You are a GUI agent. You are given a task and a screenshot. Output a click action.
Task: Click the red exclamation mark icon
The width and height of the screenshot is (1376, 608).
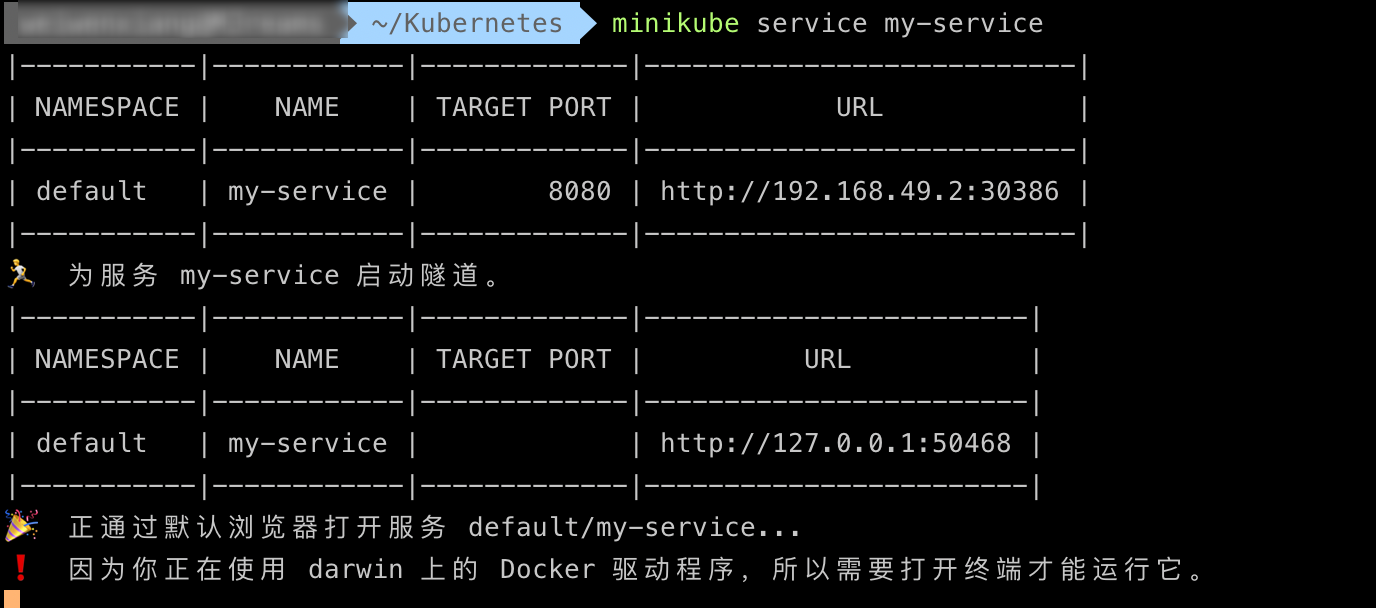20,569
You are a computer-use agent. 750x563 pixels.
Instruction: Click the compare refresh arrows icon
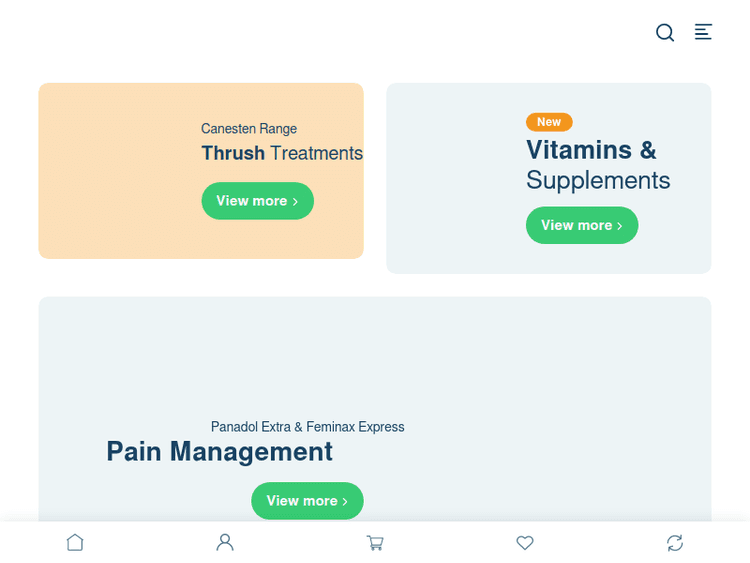(675, 543)

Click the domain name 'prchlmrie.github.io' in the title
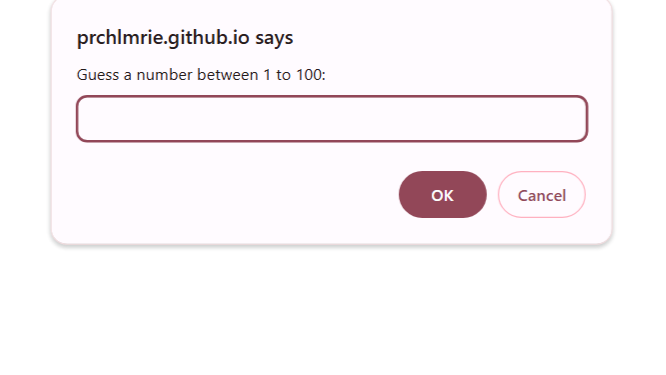(x=163, y=37)
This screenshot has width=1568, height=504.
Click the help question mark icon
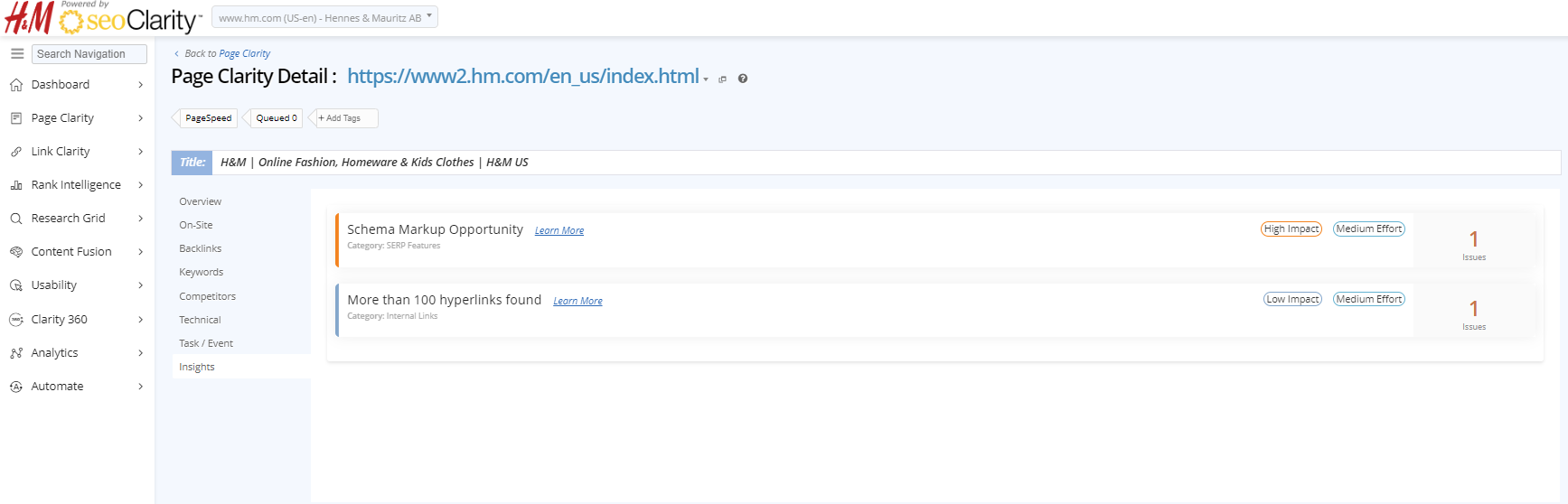743,79
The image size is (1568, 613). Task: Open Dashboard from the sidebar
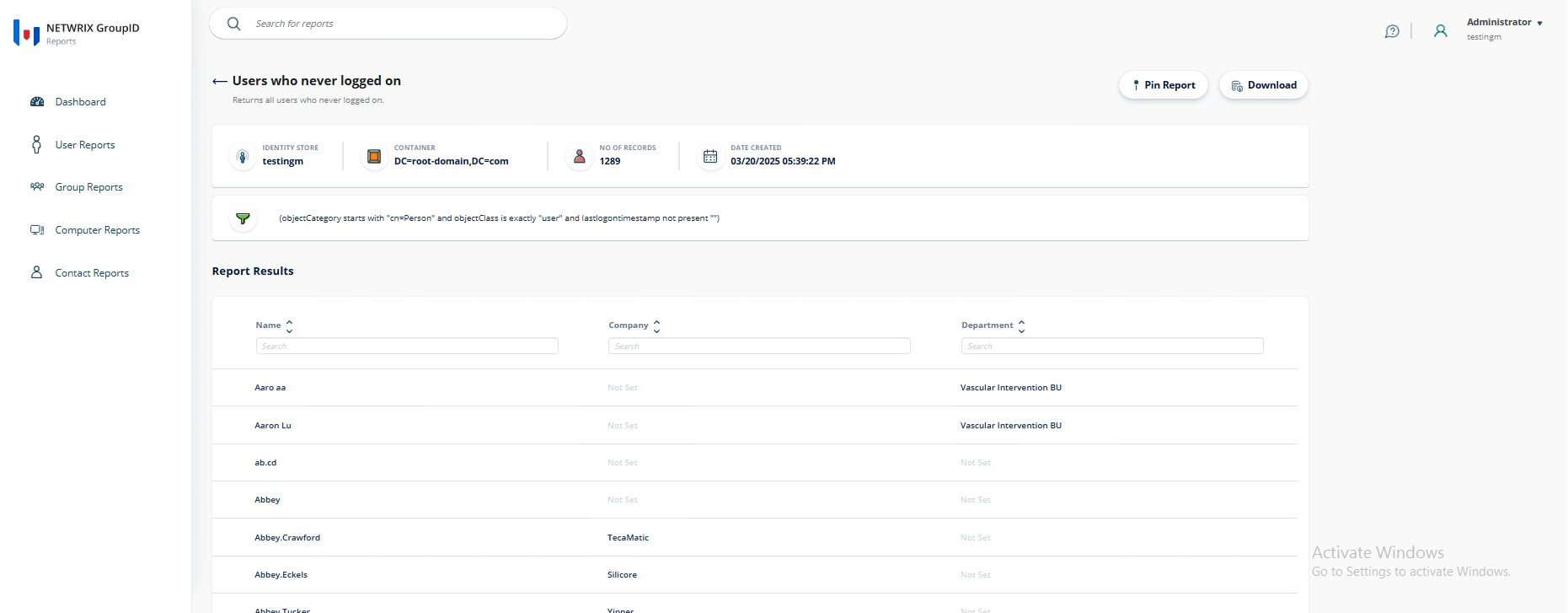pyautogui.click(x=80, y=102)
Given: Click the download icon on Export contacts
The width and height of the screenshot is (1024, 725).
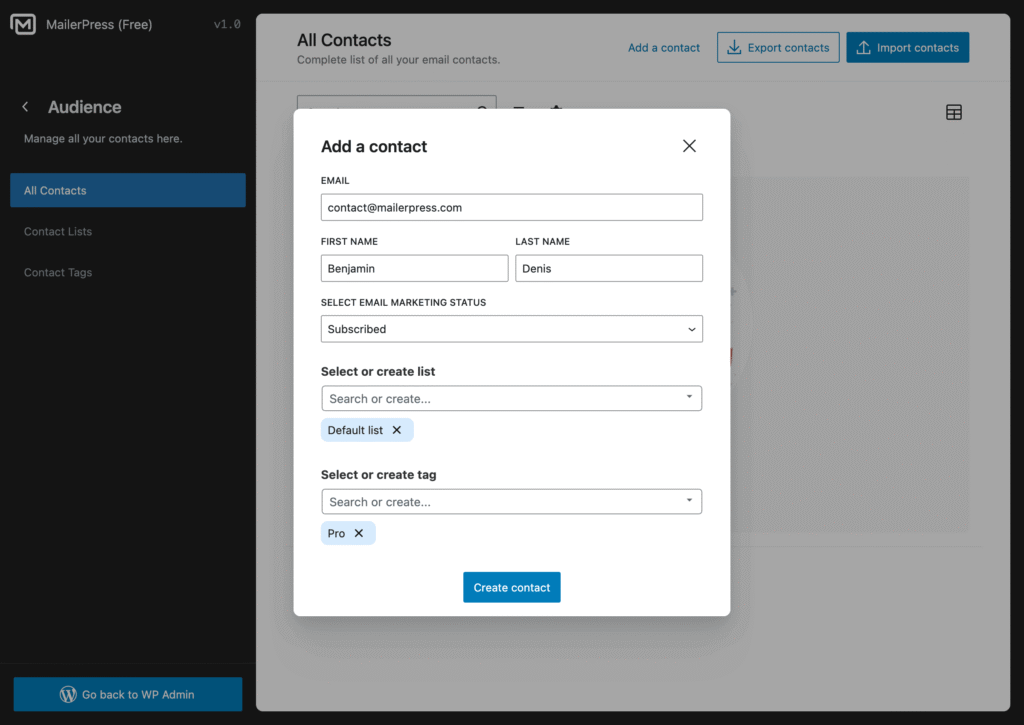Looking at the screenshot, I should (x=734, y=47).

○ ○ ○ ○ ○ ○ ○

### [Prompt]
Copy the final portion of the records: every line from the one containing "Instruction: Click the" through the last, word for word, without pictures.

### [Exercise solution]
Instruction: Click the compare refresh arrows icon
(675, 543)

Click the domain name 'prchlmrie.github.io' in the title
(x=163, y=37)
This screenshot has width=1568, height=504.
Click the help question mark icon
743,79
The image size is (1568, 613). Task: Open Dashboard from the sidebar
pyautogui.click(x=80, y=102)
Given: Click the download icon on Export contacts
The width and height of the screenshot is (1024, 725).
Looking at the screenshot, I should (x=734, y=47).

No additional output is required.